How Far Does Free Speech and Religious Freedom Stretch in Cases of Alleged Fraud? Speaking of possibly momentous instances of litigation, last year several members of the Roma Gypsy Marks family were charged by the federal government with operating an “advance fee scheme,” allegedly bilking more than a dozen victims out of over 40 million dollars. One of the clients/victims was famous romance author Jude Deveraux, who paid the family $20 million over 17 years, saying she was threatened by the family, and was near suicide before law enforcement stepped in. Now, the Marks’ defense team is saying their actions were/are protected religious practices, and that fortune-telling is protected speech.
Leaving aside the issue of the Marks’ guilt or innocence, the ultimate verdict in this case could have far-sweeping ramifications, especially if judges consider the religion question. Whether or not fortune telling can be a protected religious practice is still very much up in air, judicially speaking. In 2010 the Maryland Court of Appeals ruled that fortune telling and related services are protected speech, and in 2008 a federal judge tossed out a fortune telling ban in Livingston Parish, Louisiana.
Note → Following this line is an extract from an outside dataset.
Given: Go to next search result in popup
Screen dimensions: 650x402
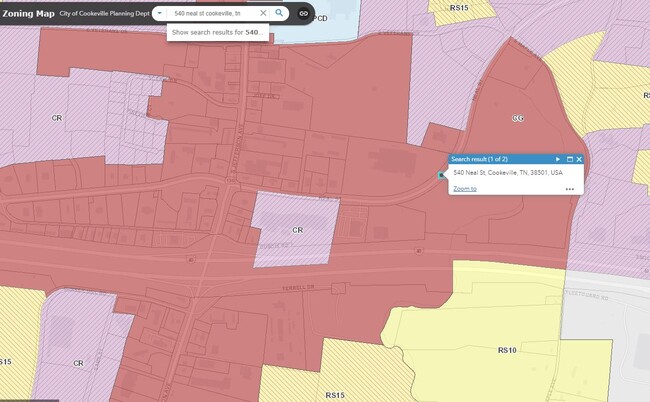Looking at the screenshot, I should pos(558,159).
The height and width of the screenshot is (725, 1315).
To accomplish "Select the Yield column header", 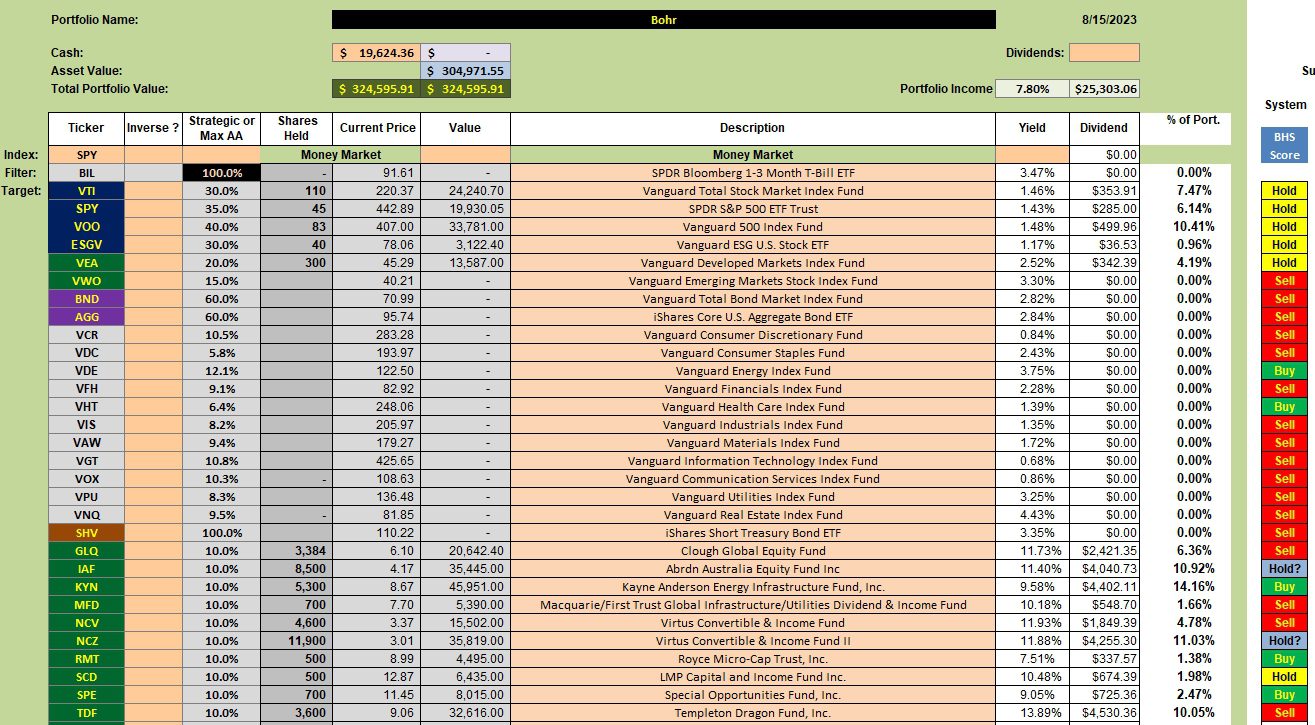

However, in a 2011 case, a Virginia judge ruled that divination wasn’t the same thing as religious counselling. The case here, involving the federal government, could set nationwide precedent for where the line gets drawn between exploitation and religious freedom. So this is one to keep your eyes on. For more on the extended Marks clan, check out the documentary “American Gypsy.”
That’s all I have for now, have a great day!